PASSAGE FOR REVIEW
=====

A clinic that might typically have 20 chairs might now have 8. A clinic that might typically have 60 to 80 chairs might have 20 or 30. And all across the clinic, sanitation and safety are even more of a priority than before. “COVID and the pandemic continues. The challenges from it continue,” Hall says, “but we have done a very good job of adapting how we care for patients.” Many of the changes will stay, he adds, even when the pandemic settles.

The Ever-Critical Volunteers

The number of patients that RAM is able to see at each clinic is based off of the number of providers present. RAM has historically recruited volunteer providers who are at or nearing retirement along with student providers. However, with COVID-19, typical recruitment efforts were thwarted. Providers who are 65+ are deemed “high risk” for COVID-19 and many schools stopped their students from volunteering this academic year. As a result, the strategy had to change but, “the team was adaptable, flexible and really went after it,” Hall says.

It has been challenging, but the clinics are happening and the volunteers keep coming back, like Keith Forsyth, who has been volunteering with RAM for the last four years, after two decades as a nurse. “I love being a nurse. I love being with people and taking care of people and providing and meeting their needs to the best of my ability,” he says. A serious back injury and 13 surgeries over the course of a few years left Forsyth unable to work a job he adored. He took a chance and volunteered for a RAM clinic during a particularly challenging time in his life, and while his back pain still existed, what the volunteering did for his spirit superseded that pain. “It just changed my whole attitude,” he says. “I just kind of feel like it was more of a calling, to be more of a true servant.”

Since then, he has volunteered for a dozen clinics and was part of the RAM crew that handled COVID-19 testing and flu shots last year. “There is so much that goes on behind the scenes,” he says.

And he’s right. Volunteers make up most of the person-power of a clinic. The RAM staff is about 44 people strong, but with so much work to do and so many communities to serve, there may only be three to four staff members present for a clinic. They are joined by hundreds of volunteers who help with everything from the planning and setup through to the execution and cleanup. In a single year, just under 18,000 volunteers give their time to this work.

=====

SUPPLIED DATA
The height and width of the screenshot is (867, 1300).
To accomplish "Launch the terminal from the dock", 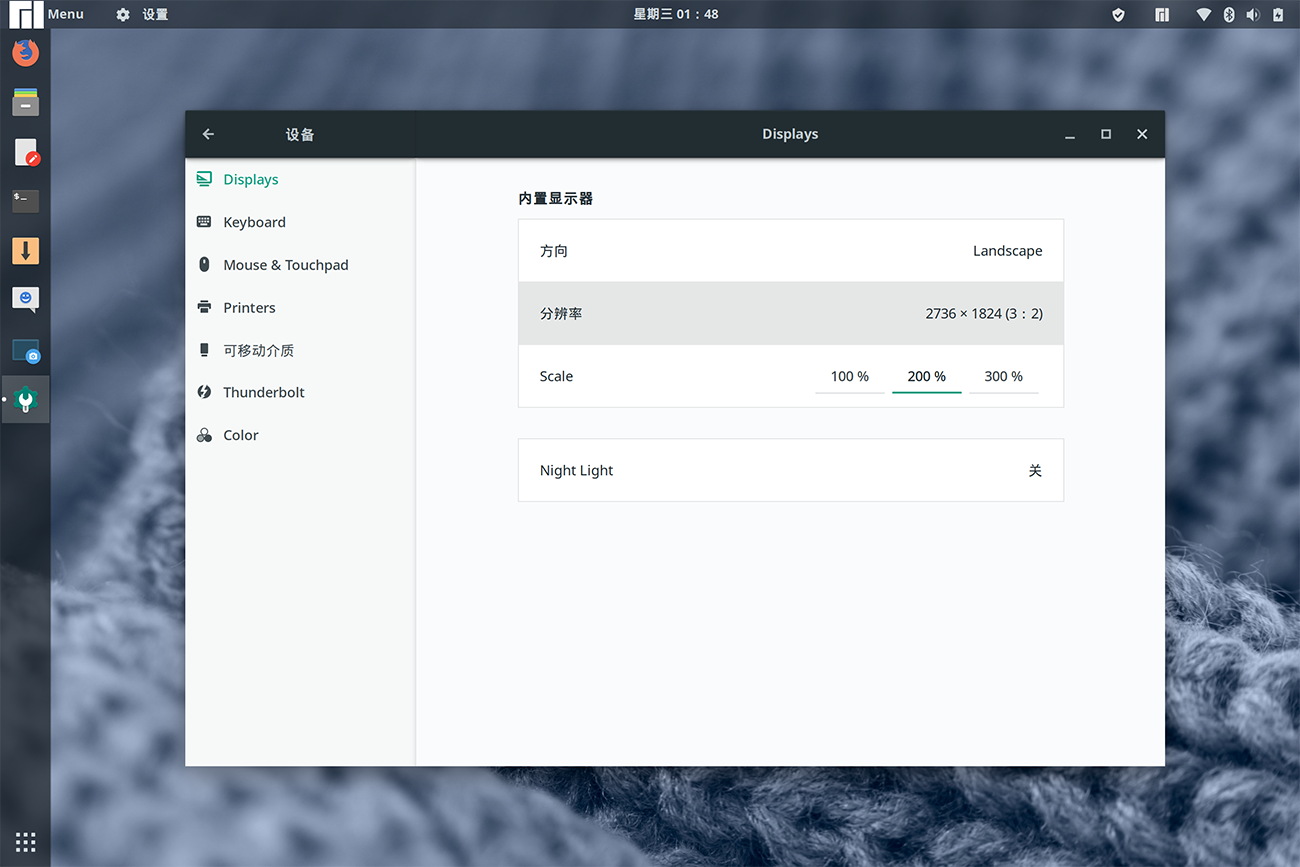I will [26, 200].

=====

ASSIGNMENT
Write the next part of the article about RAM's clinics and the volunteers who staff them, picking up after its last sentence.

REPLY
Health care professionals are critical, of course. But so are the volunteers who register patients when they arrive, ensure patients know where to go, serve food and water, set up and manage sterilization, clean, and are trained to make glasses in the mobile eye lab. RAM exists because of the volunteers, and with the changes that the pandemic brought, those volunteers are even more critical. Eastman says one of their biggest need areas right now are with “core volunteers,” who guide, train, and lead other volunteers.

“We want to make sure that our volunteers have a good experience,” Eastman says. “We’ve got the resources and the tools on the ground for them when they come. They’re giving us one of the most valuable things that they have, which is their time.”

Looking Ahead

COVID-19 has changed things for the world. From Carrasco’s perspective, the pandemic has widened the gaps they are seeing. “It was critical before, but the pandemic has heightened a lot of people’s concerns health-wise,” she says. Many have lost access to health insurance, and the challenges that RAM has always addressed seem to have only gotten worse. “It’s made it really difficult for our patients.”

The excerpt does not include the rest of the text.